- [EXERCISE] In the listing below, locate the line containing "Where should I click to: Open the" and the line containing "Task: Go to Settings in the sidebar". Output both of them and every line between, exactly as written, and nothing more.

- [DATA RECORDS]
★ ★ ★ ★ ★ ★ ★

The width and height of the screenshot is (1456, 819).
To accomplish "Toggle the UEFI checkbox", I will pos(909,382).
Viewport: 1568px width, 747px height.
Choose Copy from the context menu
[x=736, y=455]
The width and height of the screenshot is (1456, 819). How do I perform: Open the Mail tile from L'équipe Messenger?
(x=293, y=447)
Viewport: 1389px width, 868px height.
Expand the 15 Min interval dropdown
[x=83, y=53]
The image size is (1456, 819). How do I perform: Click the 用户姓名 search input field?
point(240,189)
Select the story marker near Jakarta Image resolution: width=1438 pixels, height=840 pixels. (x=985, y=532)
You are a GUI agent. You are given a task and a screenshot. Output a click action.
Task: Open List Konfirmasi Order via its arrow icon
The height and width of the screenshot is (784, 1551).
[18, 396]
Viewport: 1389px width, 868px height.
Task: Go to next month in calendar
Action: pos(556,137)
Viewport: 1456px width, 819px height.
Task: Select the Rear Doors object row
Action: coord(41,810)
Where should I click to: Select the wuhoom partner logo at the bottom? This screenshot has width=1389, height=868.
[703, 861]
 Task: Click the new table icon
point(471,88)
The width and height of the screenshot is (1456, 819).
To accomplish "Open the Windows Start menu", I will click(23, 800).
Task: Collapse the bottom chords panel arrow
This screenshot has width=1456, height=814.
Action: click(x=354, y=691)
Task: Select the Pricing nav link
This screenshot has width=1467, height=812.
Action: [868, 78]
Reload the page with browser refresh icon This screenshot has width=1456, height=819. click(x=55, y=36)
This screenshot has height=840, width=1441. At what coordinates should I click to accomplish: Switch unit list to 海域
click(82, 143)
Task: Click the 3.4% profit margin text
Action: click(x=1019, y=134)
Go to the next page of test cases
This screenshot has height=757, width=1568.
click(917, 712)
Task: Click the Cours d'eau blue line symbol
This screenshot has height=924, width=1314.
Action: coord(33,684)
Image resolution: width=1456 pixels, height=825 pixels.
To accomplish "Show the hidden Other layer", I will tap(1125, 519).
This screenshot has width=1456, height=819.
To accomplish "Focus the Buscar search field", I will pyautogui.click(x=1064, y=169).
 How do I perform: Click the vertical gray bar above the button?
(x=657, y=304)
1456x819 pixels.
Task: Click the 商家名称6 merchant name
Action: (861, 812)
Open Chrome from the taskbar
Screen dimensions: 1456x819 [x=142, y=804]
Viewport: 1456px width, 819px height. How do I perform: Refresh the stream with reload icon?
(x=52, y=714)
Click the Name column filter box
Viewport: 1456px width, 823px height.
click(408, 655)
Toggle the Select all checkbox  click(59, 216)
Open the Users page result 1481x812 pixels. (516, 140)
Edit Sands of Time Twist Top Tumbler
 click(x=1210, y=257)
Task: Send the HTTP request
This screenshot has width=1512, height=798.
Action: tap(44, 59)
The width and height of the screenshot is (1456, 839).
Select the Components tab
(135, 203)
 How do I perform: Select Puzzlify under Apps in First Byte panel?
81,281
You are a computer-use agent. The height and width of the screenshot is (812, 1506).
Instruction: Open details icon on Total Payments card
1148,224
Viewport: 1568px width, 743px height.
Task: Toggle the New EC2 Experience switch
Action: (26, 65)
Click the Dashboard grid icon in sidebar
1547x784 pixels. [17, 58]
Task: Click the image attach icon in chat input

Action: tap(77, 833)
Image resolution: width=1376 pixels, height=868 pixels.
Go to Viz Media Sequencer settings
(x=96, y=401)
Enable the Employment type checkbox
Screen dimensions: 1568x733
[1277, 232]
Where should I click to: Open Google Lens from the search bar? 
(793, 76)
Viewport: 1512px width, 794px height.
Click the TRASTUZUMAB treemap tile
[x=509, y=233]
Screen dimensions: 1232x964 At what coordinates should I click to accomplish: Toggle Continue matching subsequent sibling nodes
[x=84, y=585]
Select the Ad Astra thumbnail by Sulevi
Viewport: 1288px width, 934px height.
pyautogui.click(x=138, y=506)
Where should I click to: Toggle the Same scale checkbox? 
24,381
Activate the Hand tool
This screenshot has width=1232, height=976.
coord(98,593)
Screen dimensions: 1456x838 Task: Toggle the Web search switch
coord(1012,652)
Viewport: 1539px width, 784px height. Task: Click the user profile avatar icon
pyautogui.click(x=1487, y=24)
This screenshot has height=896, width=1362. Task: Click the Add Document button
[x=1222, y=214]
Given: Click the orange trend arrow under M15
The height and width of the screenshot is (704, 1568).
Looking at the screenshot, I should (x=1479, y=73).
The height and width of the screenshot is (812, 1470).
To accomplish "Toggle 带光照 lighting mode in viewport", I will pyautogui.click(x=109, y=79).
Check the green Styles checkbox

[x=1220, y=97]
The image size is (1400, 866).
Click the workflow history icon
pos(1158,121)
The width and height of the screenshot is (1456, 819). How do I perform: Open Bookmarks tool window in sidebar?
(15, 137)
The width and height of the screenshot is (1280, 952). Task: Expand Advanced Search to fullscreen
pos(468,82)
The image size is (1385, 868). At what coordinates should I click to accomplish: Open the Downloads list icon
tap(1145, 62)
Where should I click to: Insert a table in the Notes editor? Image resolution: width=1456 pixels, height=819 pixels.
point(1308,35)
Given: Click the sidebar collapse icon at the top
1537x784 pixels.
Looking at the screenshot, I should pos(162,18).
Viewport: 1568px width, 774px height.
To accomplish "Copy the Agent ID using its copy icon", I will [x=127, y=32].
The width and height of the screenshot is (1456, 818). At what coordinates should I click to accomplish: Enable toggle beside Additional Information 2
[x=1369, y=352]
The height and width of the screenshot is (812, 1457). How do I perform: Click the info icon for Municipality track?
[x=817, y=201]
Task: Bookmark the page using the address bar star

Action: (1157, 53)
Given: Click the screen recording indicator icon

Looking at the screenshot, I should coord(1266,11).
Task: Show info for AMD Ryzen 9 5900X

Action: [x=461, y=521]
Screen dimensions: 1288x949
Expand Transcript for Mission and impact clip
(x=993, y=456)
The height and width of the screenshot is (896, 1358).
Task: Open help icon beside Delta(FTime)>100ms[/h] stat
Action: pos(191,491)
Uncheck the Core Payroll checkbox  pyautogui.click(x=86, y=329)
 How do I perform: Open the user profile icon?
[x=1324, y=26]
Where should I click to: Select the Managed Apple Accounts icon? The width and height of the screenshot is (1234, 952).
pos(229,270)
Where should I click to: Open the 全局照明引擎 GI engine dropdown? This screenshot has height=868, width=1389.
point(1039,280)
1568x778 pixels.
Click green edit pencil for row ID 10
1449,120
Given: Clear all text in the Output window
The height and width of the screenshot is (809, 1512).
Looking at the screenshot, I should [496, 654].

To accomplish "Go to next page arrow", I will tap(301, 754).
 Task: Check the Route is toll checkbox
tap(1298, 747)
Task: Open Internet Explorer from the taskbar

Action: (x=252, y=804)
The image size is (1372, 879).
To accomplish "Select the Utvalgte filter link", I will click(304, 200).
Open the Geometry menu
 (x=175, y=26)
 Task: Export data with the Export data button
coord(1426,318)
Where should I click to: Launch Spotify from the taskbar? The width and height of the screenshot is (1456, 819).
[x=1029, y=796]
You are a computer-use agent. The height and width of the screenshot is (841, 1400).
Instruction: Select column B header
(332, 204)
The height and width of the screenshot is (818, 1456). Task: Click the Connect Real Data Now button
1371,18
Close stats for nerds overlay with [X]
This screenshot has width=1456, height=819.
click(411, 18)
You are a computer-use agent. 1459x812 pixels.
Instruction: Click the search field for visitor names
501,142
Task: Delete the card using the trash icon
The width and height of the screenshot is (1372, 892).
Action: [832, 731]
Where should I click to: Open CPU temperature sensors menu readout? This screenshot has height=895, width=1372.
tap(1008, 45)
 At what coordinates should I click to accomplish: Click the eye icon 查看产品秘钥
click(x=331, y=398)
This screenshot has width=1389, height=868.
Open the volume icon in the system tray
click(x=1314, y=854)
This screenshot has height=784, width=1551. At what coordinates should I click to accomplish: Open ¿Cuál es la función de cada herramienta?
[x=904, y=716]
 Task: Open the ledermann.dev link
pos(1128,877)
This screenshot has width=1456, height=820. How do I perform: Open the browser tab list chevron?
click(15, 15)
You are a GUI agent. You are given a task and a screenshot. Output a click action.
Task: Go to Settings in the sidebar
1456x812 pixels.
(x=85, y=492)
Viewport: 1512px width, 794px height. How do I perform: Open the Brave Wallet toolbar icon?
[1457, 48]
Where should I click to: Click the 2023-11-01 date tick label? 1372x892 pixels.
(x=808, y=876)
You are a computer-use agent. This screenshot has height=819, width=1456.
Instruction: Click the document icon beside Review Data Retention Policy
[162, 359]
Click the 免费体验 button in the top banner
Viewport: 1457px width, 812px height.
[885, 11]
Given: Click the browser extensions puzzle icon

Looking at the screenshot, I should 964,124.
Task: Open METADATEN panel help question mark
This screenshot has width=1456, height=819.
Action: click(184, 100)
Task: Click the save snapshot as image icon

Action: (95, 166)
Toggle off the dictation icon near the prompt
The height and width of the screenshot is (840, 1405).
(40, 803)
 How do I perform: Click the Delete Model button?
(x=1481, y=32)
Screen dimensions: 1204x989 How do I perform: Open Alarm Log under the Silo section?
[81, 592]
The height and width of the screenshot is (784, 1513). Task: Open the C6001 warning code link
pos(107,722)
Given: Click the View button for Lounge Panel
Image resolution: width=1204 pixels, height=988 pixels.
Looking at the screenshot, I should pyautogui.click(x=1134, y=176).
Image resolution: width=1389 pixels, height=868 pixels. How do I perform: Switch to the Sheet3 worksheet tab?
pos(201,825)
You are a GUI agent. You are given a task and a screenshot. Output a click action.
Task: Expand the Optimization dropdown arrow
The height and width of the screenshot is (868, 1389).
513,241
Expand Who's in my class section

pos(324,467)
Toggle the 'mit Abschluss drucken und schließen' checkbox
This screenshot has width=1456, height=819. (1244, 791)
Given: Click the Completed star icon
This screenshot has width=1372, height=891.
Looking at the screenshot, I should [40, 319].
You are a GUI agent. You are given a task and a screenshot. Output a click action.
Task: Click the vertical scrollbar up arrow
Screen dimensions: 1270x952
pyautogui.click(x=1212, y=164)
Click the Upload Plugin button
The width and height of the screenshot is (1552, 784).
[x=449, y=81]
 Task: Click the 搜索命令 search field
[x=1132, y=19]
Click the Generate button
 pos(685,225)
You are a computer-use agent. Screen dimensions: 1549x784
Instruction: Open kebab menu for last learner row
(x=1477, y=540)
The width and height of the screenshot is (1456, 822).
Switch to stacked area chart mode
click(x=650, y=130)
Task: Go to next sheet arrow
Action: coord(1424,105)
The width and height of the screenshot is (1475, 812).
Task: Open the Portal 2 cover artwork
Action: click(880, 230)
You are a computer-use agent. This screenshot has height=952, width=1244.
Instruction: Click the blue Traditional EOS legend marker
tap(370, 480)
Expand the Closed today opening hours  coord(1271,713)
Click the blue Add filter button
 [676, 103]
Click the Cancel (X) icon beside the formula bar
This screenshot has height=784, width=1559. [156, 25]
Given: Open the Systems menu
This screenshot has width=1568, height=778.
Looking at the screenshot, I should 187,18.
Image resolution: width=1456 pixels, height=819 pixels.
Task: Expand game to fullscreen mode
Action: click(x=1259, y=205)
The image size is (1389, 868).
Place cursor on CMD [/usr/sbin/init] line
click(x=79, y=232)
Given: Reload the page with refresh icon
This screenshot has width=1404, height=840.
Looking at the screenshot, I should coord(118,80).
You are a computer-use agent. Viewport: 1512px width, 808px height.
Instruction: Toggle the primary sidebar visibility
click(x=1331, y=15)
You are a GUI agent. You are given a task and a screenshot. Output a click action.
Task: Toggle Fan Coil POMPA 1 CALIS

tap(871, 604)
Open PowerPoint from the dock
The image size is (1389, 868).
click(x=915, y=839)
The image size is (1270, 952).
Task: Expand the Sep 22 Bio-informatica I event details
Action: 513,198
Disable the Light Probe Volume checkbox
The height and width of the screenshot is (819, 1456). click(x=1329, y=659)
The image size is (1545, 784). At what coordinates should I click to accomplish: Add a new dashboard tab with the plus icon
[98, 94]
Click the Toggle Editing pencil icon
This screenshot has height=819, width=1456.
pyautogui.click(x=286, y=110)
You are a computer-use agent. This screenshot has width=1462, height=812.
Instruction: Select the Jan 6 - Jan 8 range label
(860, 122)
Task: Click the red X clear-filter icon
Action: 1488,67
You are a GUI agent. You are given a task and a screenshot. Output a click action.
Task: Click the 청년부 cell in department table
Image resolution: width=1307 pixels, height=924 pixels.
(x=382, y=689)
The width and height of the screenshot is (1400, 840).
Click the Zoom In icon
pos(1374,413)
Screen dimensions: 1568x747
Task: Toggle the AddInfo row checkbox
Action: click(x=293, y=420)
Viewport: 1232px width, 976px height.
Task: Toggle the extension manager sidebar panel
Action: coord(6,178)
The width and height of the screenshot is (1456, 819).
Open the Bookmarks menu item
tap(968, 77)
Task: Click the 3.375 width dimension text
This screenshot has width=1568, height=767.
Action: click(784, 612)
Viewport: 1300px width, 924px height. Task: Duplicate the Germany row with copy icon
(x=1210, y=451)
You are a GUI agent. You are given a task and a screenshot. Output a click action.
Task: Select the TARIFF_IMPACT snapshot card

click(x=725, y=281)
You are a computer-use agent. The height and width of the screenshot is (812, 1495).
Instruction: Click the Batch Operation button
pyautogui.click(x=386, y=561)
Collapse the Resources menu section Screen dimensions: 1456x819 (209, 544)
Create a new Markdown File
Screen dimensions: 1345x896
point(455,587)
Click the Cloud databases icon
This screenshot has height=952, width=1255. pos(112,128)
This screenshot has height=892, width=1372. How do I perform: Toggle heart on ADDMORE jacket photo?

★ ★ ★ ★ ★ ★ ★

- [ANSWER BOX]
Where should I click to: Open the 全局照明引擎 GI engine dropdown? This screenshot has height=868, width=1389.
point(1039,280)
1568x778 pixels.
Click green edit pencil for row ID 10
1449,120
Given: Clear all text in the Output window
The height and width of the screenshot is (809, 1512).
Looking at the screenshot, I should [496, 654].

To accomplish "Go to next page arrow", I will tap(301, 754).
 Task: Check the Route is toll checkbox
tap(1298, 747)
Task: Open Internet Explorer from the taskbar

Action: (x=252, y=804)
The image size is (1372, 879).
To accomplish "Select the Utvalgte filter link", I will click(304, 200).
Open the Geometry menu
 (x=175, y=26)
 Task: Export data with the Export data button
coord(1426,318)
Where should I click to: Launch Spotify from the taskbar? The width and height of the screenshot is (1456, 819).
[x=1029, y=796]
You are a computer-use agent. The height and width of the screenshot is (841, 1400).
Instruction: Select column B header
(332, 204)
The height and width of the screenshot is (818, 1456). Task: Click the Connect Real Data Now button
1371,18
Close stats for nerds overlay with [X]
This screenshot has width=1456, height=819.
click(411, 18)
You are a computer-use agent. 1459x812 pixels.
Instruction: Click the search field for visitor names
501,142
Task: Delete the card using the trash icon
The width and height of the screenshot is (1372, 892).
Action: [832, 731]
Where should I click to: Open CPU temperature sensors menu readout? This screenshot has height=895, width=1372.
tap(1008, 45)
 At what coordinates should I click to accomplish: Click the eye icon 查看产品秘钥
click(x=331, y=398)
This screenshot has width=1389, height=868.
Open the volume icon in the system tray
click(x=1314, y=854)
This screenshot has height=784, width=1551. At what coordinates should I click to accomplish: Open ¿Cuál es la función de cada herramienta?
[x=904, y=716]
 Task: Open the ledermann.dev link
pos(1128,877)
This screenshot has width=1456, height=820. How do I perform: Open the browser tab list chevron?
click(15, 15)
You are a GUI agent. You are given a task and a screenshot. Output a click action.
Task: Go to Settings in the sidebar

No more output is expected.